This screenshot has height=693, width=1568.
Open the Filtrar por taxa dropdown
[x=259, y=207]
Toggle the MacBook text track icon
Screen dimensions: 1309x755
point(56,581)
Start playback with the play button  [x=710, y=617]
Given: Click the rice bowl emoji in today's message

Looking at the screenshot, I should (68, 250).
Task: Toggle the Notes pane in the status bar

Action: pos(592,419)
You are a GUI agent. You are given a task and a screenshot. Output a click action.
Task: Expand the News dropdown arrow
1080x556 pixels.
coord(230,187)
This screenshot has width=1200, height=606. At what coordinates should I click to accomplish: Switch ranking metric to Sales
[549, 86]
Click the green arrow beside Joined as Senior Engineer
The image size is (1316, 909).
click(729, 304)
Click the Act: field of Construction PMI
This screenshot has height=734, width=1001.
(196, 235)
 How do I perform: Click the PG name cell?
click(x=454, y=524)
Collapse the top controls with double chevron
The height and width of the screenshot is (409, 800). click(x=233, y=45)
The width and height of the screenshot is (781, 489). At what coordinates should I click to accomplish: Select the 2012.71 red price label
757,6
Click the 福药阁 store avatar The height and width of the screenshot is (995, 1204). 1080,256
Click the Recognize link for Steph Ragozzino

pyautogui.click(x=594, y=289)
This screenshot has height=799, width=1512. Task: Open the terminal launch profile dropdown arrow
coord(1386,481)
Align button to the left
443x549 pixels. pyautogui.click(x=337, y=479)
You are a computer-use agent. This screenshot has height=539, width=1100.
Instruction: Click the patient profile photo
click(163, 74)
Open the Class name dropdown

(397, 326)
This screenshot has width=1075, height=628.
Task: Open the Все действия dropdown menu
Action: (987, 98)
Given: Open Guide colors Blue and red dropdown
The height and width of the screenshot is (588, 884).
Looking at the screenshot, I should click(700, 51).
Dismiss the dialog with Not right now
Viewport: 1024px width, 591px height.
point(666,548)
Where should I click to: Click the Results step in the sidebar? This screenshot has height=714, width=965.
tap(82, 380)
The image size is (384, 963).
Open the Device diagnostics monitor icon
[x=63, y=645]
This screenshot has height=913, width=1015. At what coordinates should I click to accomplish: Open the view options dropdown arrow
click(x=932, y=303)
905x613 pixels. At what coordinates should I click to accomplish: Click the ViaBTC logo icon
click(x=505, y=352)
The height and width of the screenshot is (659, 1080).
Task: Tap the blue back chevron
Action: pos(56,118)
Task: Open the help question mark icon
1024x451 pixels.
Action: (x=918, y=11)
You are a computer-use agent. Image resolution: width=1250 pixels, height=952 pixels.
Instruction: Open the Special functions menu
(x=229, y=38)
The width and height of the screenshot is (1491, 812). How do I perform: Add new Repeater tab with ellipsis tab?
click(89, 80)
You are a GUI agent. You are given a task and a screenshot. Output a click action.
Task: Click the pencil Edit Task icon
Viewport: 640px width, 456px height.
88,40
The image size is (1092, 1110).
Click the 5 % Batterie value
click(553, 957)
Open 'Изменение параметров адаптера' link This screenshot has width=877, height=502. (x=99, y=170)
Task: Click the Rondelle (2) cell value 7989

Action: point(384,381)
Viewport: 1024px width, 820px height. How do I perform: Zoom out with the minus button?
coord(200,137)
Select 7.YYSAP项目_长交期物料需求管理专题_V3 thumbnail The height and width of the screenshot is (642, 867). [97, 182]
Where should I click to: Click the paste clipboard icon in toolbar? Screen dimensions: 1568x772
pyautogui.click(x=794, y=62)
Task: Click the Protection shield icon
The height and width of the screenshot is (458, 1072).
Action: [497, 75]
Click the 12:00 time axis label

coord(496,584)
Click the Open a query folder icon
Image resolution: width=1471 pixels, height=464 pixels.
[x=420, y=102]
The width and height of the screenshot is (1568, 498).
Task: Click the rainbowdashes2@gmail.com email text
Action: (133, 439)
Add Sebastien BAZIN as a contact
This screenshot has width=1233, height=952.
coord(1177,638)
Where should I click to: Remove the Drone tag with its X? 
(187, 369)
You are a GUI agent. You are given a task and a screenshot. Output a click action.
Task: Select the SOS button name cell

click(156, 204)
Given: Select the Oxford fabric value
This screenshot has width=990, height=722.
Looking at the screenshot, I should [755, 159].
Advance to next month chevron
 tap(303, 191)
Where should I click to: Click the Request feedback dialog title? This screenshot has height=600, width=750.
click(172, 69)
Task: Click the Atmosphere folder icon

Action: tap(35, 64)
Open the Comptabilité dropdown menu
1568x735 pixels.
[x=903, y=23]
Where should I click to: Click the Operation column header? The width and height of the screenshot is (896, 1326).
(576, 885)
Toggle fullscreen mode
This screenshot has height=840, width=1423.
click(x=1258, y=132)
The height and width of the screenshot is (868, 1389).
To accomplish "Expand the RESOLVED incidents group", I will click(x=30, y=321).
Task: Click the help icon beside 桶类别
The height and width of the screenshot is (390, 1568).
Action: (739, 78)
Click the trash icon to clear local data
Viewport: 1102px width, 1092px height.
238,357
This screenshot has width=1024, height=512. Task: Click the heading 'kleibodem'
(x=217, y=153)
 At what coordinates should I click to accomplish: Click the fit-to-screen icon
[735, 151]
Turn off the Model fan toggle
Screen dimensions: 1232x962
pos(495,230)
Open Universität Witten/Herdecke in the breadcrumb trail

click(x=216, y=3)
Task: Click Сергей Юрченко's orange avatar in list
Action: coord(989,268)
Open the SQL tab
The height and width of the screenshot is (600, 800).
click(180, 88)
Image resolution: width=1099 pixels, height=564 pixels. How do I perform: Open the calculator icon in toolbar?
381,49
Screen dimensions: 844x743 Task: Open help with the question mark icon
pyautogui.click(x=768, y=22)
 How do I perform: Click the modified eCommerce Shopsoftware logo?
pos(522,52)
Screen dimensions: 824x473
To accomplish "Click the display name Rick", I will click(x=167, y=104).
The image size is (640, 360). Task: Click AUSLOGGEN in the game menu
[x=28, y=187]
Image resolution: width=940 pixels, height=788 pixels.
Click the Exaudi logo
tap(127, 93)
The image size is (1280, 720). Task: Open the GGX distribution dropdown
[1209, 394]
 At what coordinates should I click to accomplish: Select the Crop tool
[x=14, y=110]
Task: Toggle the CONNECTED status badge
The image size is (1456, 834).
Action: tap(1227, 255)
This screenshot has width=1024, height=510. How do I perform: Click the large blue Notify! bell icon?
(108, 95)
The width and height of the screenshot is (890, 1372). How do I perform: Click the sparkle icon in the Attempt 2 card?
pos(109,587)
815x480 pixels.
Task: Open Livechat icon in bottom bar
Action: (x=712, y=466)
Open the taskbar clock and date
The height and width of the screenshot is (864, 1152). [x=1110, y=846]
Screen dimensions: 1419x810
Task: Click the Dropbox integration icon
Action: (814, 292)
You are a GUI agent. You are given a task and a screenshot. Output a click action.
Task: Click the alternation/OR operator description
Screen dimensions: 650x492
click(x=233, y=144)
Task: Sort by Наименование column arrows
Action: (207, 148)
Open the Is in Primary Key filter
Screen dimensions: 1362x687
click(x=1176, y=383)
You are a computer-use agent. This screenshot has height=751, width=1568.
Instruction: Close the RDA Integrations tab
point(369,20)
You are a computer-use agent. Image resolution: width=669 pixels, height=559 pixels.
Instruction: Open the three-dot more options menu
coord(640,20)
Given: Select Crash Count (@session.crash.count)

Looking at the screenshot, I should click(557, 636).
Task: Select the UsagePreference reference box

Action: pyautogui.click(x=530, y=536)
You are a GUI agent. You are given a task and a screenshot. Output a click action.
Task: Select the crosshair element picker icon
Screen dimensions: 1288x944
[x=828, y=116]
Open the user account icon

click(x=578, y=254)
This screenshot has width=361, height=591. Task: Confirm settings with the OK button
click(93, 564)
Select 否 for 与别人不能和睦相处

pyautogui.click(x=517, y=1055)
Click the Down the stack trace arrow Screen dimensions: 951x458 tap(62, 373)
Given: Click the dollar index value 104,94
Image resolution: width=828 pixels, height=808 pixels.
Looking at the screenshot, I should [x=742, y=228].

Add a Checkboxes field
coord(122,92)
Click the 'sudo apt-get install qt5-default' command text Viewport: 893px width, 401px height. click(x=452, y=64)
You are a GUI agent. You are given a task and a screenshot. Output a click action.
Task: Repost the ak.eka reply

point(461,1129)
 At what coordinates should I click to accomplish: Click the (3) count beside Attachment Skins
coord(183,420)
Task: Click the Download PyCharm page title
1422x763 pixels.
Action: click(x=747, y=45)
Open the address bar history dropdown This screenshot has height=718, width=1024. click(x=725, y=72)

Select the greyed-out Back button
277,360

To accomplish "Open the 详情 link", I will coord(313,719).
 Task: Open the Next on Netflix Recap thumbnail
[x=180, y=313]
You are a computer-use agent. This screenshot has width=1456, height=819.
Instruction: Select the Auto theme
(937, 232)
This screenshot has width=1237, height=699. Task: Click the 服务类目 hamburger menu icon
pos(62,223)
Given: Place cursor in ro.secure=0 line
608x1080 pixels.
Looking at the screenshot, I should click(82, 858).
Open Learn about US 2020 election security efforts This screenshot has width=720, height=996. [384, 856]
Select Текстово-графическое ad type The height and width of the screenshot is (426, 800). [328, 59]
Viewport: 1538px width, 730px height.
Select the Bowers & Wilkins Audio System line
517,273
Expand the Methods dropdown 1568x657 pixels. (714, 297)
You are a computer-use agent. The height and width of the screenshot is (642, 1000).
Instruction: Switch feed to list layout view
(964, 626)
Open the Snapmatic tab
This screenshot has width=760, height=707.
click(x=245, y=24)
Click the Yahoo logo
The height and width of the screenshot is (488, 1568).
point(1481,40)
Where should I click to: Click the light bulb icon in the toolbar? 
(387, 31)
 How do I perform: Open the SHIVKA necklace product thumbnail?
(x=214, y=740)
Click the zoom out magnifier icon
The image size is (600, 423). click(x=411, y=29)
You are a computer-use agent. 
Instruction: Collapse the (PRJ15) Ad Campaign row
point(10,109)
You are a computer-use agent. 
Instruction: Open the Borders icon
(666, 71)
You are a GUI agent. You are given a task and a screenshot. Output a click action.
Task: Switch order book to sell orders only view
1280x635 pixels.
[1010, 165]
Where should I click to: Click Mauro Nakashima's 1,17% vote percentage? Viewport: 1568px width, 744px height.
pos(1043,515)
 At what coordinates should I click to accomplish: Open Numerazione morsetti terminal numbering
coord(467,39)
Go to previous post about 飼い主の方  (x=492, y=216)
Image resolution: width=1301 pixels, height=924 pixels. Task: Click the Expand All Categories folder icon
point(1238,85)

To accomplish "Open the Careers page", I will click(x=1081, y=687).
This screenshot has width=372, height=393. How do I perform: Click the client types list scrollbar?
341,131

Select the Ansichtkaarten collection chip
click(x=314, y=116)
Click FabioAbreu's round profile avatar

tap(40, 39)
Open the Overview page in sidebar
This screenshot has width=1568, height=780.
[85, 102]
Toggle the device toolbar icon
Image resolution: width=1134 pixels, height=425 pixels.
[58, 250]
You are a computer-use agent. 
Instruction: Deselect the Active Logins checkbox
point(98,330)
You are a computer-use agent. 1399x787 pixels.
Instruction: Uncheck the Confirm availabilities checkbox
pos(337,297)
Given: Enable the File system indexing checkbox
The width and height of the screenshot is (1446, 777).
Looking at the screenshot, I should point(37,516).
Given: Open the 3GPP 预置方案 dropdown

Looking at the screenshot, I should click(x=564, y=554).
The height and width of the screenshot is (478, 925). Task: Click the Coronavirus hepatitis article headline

..............................

What you should do – Whenever the word "about" shows up in a line of the entries, copy that line.

Solution for this exercise –
Open Learn about US 2020 election security efforts This screenshot has width=720, height=996. [384, 856]
Go to previous post about 飼い主の方  (x=492, y=216)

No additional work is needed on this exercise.